Problem description: The material below holds a span beginning at the line with "BlockchainCG online meeting report at 5/May/2016" and ending at the line with "Log In [menuitem] (23, 40)". Quote that span exactly, both ends included, and only that span.

(Data records Opens)

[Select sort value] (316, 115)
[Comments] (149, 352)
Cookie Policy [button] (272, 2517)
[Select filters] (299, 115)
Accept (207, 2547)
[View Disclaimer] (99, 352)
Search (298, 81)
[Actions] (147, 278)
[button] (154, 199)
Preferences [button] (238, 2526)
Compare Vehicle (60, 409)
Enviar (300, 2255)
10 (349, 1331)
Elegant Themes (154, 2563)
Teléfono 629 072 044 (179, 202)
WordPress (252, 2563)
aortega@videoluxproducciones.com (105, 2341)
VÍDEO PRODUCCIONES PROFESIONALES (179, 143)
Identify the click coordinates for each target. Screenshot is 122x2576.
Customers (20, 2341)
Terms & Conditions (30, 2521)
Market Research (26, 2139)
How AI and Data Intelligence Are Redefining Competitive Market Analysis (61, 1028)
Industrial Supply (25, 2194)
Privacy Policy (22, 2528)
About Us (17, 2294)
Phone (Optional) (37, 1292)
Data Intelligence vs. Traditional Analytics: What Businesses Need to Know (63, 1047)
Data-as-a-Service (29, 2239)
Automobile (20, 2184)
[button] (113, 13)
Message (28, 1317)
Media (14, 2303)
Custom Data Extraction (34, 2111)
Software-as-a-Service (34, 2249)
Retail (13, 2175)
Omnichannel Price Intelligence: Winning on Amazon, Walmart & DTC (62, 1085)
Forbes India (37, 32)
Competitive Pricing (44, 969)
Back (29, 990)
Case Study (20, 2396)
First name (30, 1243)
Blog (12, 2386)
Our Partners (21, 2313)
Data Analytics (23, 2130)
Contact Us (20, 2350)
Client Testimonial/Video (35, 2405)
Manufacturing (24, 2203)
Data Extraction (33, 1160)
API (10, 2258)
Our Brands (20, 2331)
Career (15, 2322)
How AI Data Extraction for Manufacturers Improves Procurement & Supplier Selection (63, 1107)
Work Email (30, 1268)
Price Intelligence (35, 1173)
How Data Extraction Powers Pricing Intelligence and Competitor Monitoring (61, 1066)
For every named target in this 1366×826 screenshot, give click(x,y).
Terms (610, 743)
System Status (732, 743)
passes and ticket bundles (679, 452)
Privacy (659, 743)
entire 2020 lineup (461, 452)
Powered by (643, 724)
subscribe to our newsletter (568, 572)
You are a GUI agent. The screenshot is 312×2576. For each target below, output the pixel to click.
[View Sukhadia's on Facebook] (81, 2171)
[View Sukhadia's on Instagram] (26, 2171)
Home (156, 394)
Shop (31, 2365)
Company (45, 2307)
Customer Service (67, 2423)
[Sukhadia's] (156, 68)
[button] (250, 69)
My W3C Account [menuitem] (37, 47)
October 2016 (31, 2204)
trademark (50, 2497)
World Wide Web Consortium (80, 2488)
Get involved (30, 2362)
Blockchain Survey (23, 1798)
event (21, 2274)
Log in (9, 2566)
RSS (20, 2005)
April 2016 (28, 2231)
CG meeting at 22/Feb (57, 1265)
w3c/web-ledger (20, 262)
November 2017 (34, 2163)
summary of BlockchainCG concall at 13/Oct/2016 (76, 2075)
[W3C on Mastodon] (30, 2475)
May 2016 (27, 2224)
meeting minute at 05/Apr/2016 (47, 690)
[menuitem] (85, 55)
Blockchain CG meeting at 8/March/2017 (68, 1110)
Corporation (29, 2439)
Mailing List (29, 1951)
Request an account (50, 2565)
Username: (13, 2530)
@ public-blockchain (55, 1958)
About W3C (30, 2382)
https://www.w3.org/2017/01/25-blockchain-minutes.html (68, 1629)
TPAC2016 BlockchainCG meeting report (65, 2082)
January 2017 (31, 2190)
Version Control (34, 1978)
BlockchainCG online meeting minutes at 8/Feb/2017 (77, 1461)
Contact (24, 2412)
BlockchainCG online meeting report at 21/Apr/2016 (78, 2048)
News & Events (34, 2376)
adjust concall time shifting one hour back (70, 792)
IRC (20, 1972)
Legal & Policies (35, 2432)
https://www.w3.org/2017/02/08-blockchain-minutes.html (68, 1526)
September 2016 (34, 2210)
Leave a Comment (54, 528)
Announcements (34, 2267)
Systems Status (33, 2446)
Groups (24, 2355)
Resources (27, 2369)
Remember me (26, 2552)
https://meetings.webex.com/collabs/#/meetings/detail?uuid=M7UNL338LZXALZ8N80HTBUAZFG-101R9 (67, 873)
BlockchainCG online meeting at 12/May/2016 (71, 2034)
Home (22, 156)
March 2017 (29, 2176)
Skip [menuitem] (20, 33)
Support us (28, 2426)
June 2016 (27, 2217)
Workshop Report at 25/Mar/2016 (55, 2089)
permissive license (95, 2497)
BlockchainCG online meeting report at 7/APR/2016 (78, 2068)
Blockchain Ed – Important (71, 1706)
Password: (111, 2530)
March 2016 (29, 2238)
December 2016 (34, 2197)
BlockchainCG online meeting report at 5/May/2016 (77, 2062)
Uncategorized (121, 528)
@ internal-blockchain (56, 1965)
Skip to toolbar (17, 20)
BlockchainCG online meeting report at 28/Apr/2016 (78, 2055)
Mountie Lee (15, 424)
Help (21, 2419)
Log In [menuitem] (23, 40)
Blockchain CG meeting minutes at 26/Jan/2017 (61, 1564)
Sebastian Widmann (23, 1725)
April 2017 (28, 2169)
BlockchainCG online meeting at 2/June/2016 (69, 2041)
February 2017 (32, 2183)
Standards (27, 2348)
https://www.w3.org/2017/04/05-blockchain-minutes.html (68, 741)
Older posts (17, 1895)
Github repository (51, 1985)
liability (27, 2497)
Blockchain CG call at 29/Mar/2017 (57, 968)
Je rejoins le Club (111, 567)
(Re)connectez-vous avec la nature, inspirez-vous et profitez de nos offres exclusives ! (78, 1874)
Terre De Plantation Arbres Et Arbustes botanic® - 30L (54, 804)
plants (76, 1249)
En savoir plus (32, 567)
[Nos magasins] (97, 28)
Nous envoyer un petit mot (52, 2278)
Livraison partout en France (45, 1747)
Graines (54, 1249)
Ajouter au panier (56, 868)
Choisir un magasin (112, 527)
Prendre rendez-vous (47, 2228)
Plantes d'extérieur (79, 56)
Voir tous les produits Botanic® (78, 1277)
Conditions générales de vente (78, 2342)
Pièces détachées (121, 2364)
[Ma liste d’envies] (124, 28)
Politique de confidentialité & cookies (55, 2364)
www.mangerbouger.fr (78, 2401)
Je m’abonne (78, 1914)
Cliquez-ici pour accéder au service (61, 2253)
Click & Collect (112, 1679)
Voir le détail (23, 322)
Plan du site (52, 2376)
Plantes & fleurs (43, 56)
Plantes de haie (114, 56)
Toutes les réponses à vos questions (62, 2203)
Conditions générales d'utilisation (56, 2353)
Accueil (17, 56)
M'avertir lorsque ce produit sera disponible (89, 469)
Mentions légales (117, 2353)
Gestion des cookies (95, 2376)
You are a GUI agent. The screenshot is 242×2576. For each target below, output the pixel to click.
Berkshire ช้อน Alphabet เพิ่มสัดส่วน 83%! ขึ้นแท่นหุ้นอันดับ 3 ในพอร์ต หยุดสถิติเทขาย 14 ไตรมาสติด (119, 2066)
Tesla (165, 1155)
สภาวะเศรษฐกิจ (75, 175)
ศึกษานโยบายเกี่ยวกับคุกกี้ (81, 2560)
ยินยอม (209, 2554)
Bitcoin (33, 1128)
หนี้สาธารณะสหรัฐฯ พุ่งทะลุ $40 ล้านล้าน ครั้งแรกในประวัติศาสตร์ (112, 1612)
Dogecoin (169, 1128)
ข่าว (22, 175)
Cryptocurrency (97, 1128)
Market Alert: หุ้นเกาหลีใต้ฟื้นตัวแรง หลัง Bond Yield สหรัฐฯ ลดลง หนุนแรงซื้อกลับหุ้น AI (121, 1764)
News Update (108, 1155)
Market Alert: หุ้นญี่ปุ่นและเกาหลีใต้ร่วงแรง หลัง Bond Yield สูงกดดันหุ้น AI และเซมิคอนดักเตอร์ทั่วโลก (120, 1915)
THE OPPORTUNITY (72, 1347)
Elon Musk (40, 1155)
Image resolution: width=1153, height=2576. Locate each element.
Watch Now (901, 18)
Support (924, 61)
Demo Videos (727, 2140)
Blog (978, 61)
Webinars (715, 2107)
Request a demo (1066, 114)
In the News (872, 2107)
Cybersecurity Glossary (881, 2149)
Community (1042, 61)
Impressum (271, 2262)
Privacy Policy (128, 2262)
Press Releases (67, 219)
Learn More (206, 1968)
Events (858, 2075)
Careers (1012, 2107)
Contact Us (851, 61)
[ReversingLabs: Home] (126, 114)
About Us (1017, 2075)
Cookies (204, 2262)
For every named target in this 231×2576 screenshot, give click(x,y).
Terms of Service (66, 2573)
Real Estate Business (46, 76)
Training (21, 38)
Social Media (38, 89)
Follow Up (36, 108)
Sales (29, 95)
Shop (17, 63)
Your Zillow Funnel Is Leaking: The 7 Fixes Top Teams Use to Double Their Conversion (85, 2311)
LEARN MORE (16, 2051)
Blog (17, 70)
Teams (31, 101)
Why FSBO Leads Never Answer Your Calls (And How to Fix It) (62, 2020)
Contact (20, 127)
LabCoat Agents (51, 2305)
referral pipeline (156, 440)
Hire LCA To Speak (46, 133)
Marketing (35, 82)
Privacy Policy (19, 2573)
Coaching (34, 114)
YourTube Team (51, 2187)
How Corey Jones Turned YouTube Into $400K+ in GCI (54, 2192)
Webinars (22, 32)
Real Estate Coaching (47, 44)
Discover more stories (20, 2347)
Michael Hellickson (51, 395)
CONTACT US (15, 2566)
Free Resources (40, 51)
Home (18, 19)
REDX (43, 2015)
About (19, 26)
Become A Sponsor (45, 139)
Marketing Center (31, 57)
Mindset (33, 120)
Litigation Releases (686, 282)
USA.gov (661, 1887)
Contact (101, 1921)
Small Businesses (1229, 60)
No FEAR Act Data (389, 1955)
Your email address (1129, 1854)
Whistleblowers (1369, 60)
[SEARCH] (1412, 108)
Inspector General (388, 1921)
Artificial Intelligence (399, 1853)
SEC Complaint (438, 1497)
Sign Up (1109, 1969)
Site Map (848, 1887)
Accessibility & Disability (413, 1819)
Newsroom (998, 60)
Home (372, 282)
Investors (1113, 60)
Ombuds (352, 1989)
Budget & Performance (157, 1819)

(Data records Closes)

Exercise answer:
BlockchainCG online meeting report at 5/May/2016 (77, 2062)
Uncategorized (121, 528)
@ internal-blockchain (56, 1965)
Skip to toolbar (17, 20)
BlockchainCG online meeting report at 28/Apr/2016 (78, 2055)
Mountie Lee (15, 424)
Help (21, 2419)
Log In [menuitem] (23, 40)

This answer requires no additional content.